Reproduce word for word the data from the line containing "Gluten Free & Dairy Free (GFDF) (57, 197)" through the line containing "Month 2 (19, 603)".

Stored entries
----------------------------------------

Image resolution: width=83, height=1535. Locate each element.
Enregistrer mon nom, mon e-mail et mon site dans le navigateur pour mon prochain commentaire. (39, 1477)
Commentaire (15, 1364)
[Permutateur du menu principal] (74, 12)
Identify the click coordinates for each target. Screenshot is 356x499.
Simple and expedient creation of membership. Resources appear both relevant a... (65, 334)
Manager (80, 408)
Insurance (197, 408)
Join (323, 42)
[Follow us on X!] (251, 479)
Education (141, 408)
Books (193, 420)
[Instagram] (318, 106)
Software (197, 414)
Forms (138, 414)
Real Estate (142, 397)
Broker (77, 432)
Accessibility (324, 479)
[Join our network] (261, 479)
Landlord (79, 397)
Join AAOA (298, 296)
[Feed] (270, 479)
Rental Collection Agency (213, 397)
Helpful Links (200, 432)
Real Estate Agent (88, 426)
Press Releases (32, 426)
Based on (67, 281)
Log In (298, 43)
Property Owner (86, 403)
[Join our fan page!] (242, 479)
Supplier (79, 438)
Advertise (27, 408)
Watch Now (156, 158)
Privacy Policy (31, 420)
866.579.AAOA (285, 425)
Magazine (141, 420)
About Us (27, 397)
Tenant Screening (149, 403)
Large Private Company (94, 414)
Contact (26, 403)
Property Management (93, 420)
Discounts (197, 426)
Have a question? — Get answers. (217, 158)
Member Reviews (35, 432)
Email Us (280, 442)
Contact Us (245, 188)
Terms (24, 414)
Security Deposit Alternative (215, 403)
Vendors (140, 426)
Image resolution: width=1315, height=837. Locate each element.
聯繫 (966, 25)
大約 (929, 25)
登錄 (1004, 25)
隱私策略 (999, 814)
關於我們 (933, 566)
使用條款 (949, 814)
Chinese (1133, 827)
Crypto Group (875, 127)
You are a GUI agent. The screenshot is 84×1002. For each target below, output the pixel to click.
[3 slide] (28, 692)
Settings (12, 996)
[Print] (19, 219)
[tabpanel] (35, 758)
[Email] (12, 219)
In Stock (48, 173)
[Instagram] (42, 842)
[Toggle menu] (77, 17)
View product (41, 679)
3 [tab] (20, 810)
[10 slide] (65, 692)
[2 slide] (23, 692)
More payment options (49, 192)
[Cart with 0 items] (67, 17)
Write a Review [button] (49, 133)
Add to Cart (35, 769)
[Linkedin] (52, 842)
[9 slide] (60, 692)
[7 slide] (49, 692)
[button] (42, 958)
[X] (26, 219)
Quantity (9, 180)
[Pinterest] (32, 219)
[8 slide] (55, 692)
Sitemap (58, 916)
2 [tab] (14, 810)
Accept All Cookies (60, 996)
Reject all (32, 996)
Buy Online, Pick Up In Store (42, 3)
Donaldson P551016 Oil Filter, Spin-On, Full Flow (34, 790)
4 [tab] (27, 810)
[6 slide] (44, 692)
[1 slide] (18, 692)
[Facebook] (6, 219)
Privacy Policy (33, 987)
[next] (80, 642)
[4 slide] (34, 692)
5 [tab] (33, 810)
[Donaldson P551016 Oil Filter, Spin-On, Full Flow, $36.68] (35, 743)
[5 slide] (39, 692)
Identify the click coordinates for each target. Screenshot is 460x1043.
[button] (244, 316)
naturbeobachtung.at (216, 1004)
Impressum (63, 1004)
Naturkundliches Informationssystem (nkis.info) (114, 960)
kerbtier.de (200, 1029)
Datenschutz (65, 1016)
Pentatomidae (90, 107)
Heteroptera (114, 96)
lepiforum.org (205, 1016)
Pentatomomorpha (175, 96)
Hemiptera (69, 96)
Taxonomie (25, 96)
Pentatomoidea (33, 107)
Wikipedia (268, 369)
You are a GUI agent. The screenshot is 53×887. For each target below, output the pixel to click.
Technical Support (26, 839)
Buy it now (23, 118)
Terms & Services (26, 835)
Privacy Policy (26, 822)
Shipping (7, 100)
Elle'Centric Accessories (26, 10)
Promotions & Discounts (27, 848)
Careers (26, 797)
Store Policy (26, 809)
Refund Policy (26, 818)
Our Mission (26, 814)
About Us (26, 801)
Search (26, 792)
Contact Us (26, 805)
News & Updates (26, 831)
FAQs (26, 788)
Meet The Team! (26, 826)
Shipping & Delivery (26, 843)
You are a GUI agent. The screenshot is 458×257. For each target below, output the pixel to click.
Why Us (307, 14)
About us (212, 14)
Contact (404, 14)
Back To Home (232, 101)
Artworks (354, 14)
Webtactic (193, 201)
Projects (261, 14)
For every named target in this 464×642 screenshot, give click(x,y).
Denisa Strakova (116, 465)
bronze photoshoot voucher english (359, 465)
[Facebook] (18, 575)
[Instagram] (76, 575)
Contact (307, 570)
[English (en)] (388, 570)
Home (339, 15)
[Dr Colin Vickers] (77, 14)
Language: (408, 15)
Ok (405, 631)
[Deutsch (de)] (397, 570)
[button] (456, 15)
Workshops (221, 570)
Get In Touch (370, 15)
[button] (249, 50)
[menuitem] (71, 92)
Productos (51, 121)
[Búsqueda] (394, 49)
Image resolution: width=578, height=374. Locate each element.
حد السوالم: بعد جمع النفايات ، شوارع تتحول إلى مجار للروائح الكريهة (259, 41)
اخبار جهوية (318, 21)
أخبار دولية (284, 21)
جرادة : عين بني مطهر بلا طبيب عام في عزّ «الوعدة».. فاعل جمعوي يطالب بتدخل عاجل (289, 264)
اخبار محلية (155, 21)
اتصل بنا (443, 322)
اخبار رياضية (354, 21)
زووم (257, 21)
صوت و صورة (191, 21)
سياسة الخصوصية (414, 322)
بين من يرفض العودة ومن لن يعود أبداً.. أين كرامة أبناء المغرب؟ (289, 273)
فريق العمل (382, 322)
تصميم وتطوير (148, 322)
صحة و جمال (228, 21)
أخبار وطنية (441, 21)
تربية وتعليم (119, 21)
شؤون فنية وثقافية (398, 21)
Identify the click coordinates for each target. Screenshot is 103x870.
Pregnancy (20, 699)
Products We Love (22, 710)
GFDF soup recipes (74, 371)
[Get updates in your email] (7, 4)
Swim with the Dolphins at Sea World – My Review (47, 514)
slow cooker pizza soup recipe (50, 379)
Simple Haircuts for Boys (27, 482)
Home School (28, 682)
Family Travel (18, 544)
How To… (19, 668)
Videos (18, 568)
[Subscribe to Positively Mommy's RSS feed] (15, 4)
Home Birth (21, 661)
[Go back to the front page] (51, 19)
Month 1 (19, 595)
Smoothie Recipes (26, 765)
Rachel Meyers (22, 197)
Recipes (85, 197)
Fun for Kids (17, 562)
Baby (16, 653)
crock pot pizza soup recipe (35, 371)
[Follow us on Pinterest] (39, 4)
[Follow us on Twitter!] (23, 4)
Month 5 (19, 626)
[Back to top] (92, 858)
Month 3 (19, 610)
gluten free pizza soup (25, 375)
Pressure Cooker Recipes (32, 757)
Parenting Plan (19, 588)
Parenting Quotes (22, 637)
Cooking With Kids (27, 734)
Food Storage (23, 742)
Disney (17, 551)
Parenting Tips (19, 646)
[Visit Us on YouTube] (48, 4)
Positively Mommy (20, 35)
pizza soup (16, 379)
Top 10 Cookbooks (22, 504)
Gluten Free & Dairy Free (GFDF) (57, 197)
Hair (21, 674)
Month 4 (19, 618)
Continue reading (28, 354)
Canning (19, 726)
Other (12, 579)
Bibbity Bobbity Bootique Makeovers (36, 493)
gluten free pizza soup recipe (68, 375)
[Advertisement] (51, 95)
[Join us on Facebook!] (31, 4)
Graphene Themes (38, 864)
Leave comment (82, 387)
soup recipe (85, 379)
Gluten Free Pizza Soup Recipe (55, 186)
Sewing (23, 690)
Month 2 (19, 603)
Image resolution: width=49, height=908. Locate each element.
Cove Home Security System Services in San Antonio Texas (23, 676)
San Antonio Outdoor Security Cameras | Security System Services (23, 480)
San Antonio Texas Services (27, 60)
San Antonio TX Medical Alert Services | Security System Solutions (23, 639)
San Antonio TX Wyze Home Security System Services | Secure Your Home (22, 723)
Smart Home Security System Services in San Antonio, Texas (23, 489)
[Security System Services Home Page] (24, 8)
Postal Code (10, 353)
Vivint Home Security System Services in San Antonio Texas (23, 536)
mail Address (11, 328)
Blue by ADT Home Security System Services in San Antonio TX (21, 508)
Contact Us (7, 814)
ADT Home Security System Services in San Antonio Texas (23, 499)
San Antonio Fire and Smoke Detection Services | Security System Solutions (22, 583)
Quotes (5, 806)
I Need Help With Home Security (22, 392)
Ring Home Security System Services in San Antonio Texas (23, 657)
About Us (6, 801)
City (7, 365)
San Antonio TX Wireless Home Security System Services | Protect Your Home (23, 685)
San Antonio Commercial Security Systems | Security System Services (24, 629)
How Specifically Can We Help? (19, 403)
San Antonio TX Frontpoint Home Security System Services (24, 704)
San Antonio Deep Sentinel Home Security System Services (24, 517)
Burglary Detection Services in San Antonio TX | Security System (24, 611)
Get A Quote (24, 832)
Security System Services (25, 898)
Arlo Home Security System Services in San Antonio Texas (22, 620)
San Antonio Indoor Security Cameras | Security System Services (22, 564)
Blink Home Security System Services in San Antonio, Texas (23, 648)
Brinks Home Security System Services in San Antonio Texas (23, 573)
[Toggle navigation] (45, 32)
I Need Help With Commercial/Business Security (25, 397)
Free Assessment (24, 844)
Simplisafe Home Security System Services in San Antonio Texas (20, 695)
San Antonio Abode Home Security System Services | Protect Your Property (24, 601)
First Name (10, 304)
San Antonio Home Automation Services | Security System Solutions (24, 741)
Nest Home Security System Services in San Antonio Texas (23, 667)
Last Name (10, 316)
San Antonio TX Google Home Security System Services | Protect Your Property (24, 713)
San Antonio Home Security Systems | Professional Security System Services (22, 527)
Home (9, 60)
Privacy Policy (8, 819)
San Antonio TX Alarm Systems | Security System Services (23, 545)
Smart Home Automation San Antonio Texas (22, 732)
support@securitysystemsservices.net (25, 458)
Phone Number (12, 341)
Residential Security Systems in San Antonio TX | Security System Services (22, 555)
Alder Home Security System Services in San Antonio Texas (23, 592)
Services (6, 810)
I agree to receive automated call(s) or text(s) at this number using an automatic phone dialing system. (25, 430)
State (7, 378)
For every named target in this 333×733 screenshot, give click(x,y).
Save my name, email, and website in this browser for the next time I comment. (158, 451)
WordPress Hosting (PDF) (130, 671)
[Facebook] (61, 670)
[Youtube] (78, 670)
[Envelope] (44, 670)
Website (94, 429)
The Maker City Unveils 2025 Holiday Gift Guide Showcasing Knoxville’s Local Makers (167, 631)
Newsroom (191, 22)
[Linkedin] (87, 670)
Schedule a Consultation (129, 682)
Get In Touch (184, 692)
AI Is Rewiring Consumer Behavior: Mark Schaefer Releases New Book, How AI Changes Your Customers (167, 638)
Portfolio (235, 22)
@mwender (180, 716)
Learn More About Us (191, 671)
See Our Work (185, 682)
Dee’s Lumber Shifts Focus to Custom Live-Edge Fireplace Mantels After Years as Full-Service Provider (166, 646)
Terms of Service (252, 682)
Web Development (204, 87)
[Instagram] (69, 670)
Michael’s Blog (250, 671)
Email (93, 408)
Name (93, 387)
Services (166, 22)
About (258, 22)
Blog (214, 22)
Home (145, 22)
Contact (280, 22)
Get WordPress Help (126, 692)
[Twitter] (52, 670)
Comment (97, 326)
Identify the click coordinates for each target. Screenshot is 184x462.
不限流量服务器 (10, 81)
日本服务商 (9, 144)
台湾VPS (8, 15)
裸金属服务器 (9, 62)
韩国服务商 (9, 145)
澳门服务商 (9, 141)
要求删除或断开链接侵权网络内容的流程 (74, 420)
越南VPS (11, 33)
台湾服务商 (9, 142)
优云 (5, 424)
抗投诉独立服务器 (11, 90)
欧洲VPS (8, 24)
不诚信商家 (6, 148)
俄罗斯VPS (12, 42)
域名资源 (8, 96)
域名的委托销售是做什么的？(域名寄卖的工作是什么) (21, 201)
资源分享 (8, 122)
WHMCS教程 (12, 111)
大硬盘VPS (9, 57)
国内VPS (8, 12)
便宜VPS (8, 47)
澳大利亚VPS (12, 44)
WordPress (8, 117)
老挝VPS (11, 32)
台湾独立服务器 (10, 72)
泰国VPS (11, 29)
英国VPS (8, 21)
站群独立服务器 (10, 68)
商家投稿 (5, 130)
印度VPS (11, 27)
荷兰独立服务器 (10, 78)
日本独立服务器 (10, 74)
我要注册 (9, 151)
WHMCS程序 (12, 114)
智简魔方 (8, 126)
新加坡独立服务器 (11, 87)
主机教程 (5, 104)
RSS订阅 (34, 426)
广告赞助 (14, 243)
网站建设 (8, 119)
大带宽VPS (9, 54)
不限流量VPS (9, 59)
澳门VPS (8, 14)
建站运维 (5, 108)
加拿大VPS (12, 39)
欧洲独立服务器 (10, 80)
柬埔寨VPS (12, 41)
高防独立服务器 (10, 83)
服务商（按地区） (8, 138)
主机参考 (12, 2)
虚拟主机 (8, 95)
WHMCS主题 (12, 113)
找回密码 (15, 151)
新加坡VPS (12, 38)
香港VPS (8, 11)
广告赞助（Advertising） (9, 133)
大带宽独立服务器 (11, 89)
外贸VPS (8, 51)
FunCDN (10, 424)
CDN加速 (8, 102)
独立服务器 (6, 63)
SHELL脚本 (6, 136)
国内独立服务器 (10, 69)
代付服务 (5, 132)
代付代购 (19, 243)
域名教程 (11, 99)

----------------------------------------

> **RESPONSE TO THIS TASK**:
Gluten Free & Dairy Free (GFDF) (57, 197)
Hair (21, 674)
Month 4 (19, 618)
Continue reading (28, 354)
Canning (19, 726)
Other (12, 579)
Bibbity Bobbity Bootique Makeovers (36, 493)
gluten free pizza soup recipe (68, 375)
[Advertisement] (51, 95)
[Join us on Facebook!] (31, 4)
Graphene Themes (38, 864)
Leave comment (82, 387)
soup recipe (85, 379)
Gluten Free Pizza Soup Recipe (55, 186)
Sewing (23, 690)
Month 2 (19, 603)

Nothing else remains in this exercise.